Cooper Island Beach Club, just a stone’s throw from Tortola, hosts an annual rum fest not to be missed. This year, the event kicks off on November 16th in front of the club’s rum bar. Vendors will showcase rums from their various distilleries, and attendees will also be able to sample BVI Gin, a small-batch spirit distilled and bottled in the BVI that’s been steadily gaining in popularity over the last two years. Samantha Baker, the beach club’s resort manager, added that the festival will feature “rum-inspired” dishes and a signature rum ice cream.

But even outside of its annual festival, the beach club cares a lot about rum. Its bar has a collection of over 280 rums, making it the largest selection in the Virgin Islands, according to the club’s website. There, rum connoisseurs can find a range of “house infusions,” rare-aged rums and classic cocktails made with rum from all over the world. 

Chocolate around the region

The Caribbean has long been a mecca, if not an underrated one, for chocolate enthusiasts. This year, at least three festivals specifically devoted to cacao products will be held around the region.

First up is the Barbados Chocolate, Pastry & Wine Festival, which kicks off on October 11th. The event – true to its name – includes everything from chocolate making demos to French macaron classes to mixology sessions.

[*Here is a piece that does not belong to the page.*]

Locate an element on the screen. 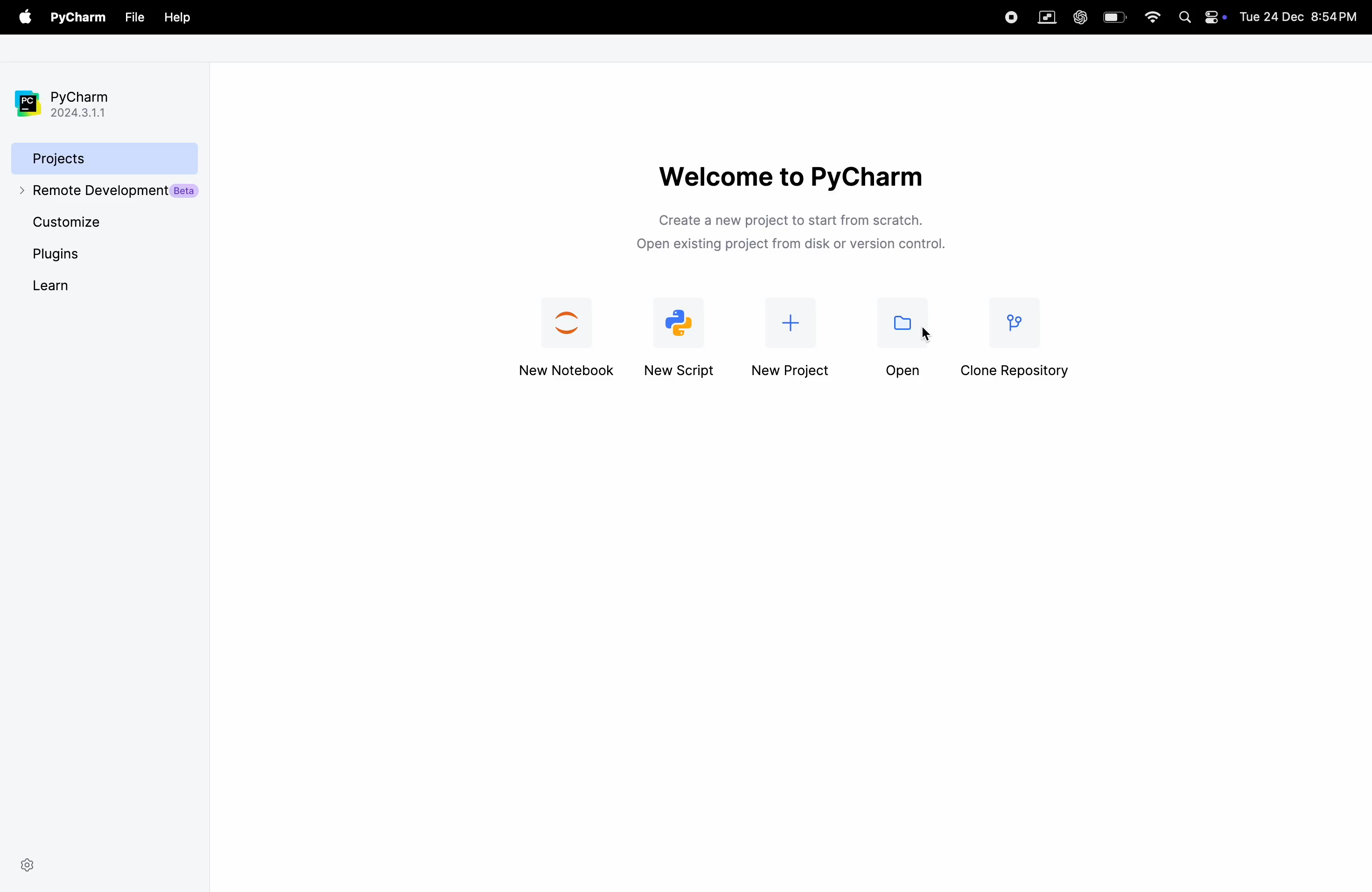 Image resolution: width=1372 pixels, height=892 pixels. remote development is located at coordinates (105, 190).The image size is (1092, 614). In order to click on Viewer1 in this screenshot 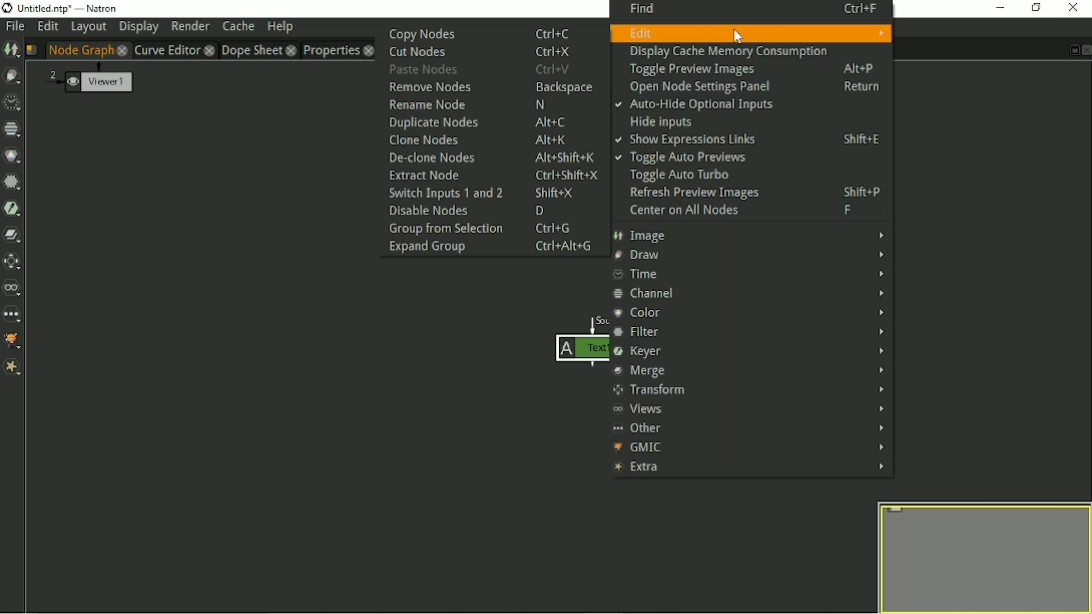, I will do `click(88, 79)`.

The festival also sets itself apart with a “cupcake wars” competition. The contest is open to all “bakers and cakers,” professional or otherwise, according to the festival website. Organizers even promise a celebrity judging panel will award first, second and third prizes in professional and amateur categories.

Chocolate-centric festivities continue into December with the Discover Chocolate Festival in St. Lucia. The Jade Mountain Resort, which hosts the annual event from December 10th to 15th, takes their role seriously. “Chocolate is known as the food of the gods,” the resort tells festival-goers on its website while promising “a hands-on interactive experience in the world of cacao and chocolate.”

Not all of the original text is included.